SC Bench on Ram temple

The Supreme Court has finally stilled the impatience of the Hindutva crowd with the setting up of a five-judge Bench to hear the socially and politically divisive Ram janmabhoomi-Babri masjid dispute. The Bench was to be reconstituted after the retirement of then Chief Justice Dipak Misra in October. The perceived delay raised political temperatures. They also increased pressure on PM Modi for an out-of-court sleight that would forestall the 2019 election narrative from revolving around issues such as jobs and farmers’ problems where the BJP has fallen short on its promises. The lack of any perceptible movement would have made many in the BJP uneasy as well, for it opens the party to charges of promising the Ram temple as an election-time bait.

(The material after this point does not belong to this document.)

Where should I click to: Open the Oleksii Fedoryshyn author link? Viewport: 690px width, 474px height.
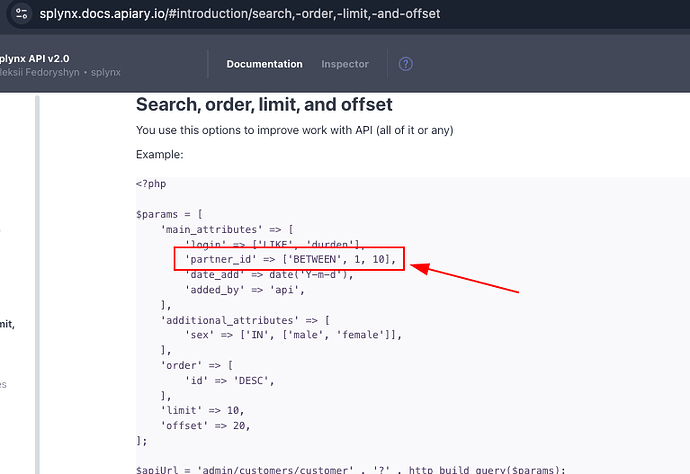pos(42,74)
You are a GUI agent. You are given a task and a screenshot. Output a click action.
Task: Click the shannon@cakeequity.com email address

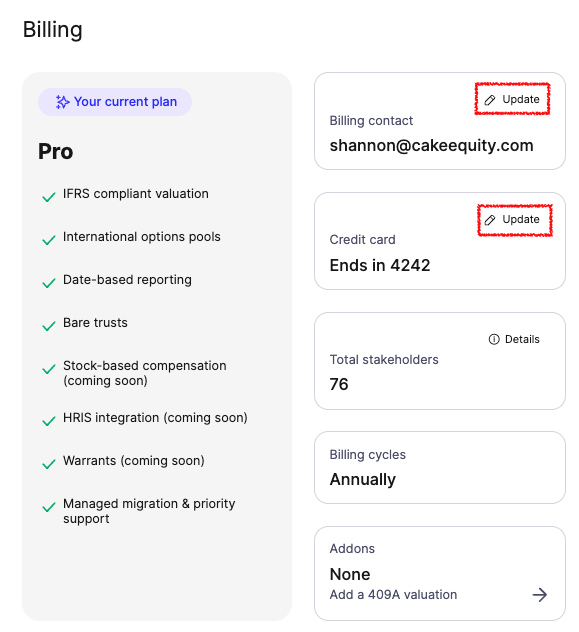(431, 145)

The RSS, more than other Hindutva organisations, has backed the PM’s statement asking for the judicial process to take its own course and his subsequent assurance in a TV interview that ‘after the judicial process is over, whatever be our responsibility as government, we are ready to make all efforts.’ The PM’s statement is also in tune with the 2014 election manifesto that — to be fair to BJP — had not promised a temple but only to ‘explore all possibilities’ to facilitate its construction within the framework of the Constitution. However, there have been persistent ‘independent voices’ that pin hopes on the present government if the judicial process takes time.

The impatience makes it appear as if the Hindutva groups are seeking a judicial closure. They seek to paper over a sorry chapter during which naked, majoritarian muscularity triumphed over the law of the land. If the circle is ever squared, there should be matching impatience over the slow pace of another related trial — for demolishing the masjid. In fact, the delayed criminal conspiracy case against several serving Union ministers is more unconscionable and its judgment should have ideally come before the present title suit. A handful of weeks before the General Election is notified, it is crucial to maintain a distinct dividing line between judicial processes and politics of the land.